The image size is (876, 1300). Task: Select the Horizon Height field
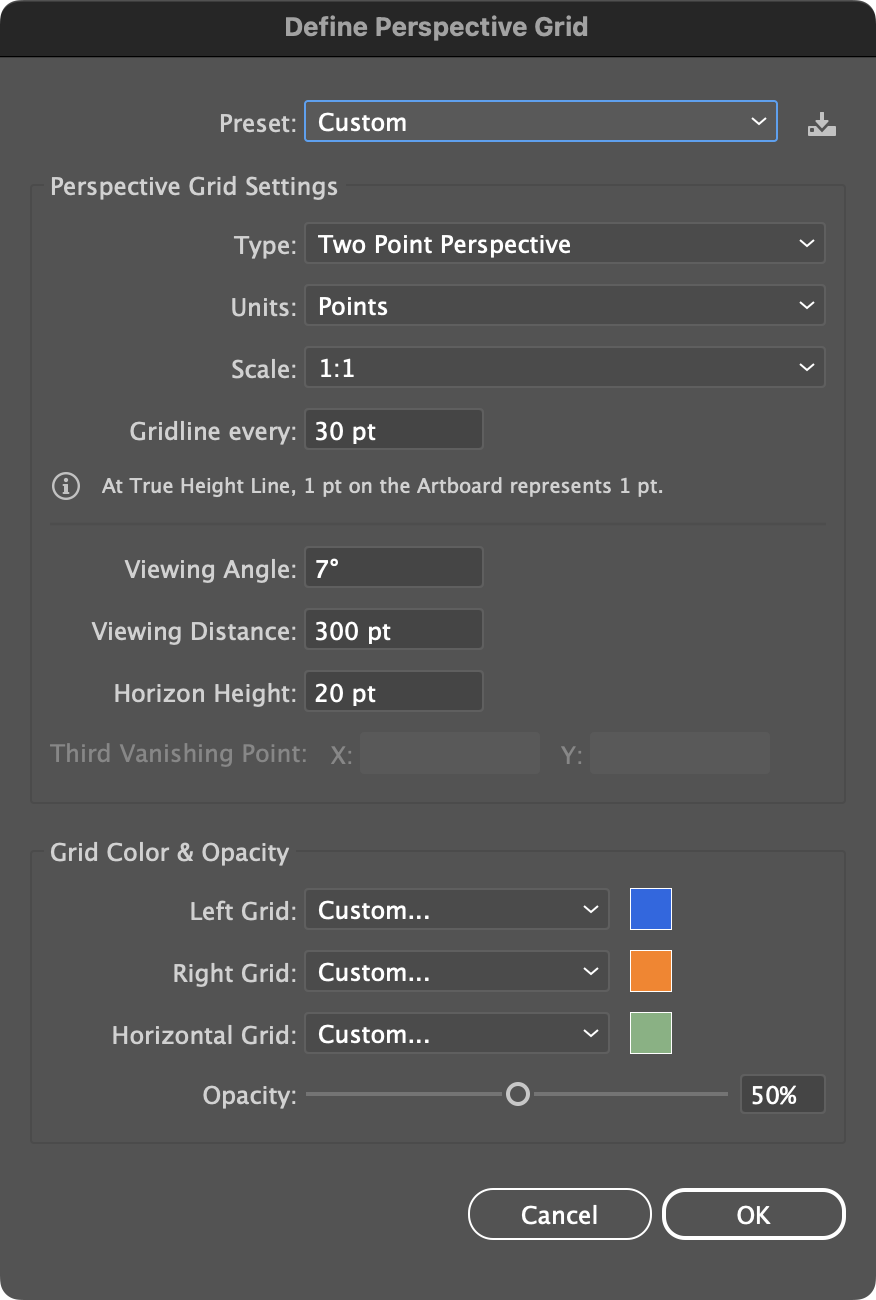click(393, 691)
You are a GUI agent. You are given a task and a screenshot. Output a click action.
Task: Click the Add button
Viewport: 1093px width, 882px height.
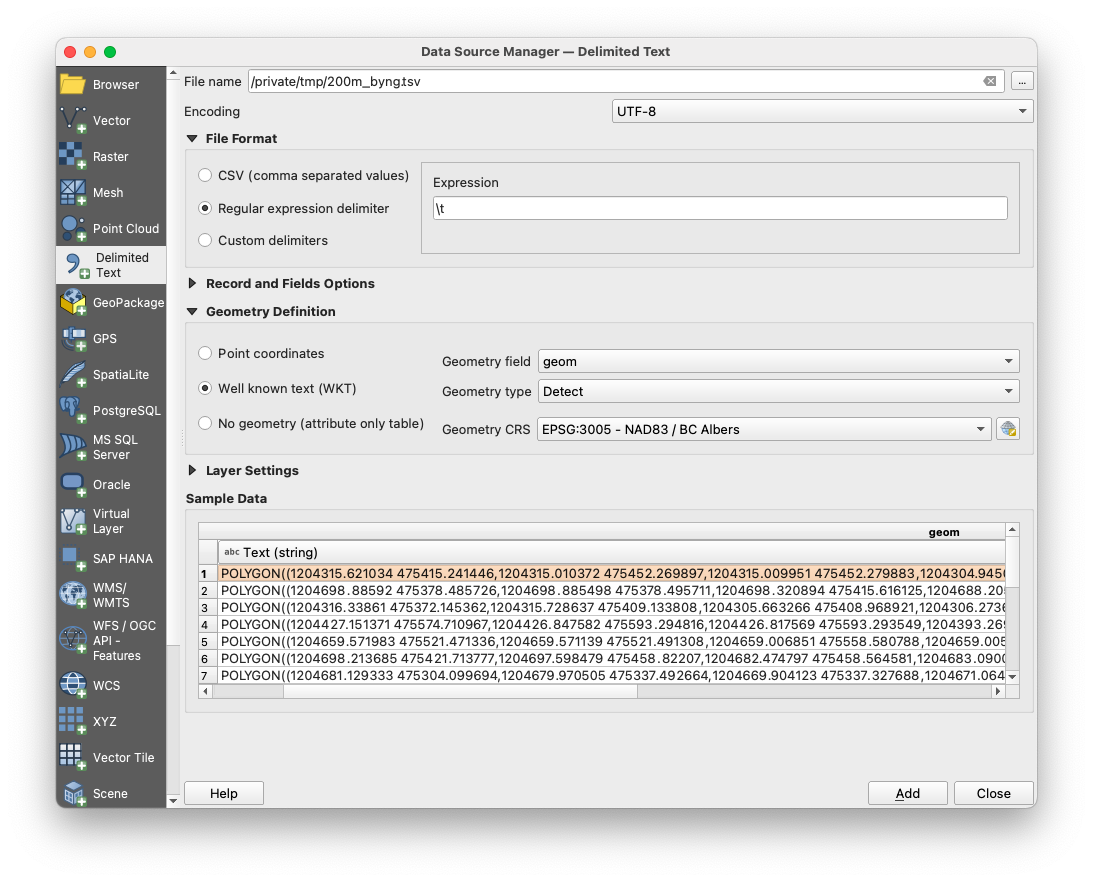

Task details: Set every record down exactly, omitting pictures.

Task response:
The image size is (876, 1300). Task: Select the Horizon Height field
click(393, 691)
You are a GUI agent. You are given a task and a screenshot. Output a click action.
Task: Click the Add button
Viewport: 1093px width, 882px height.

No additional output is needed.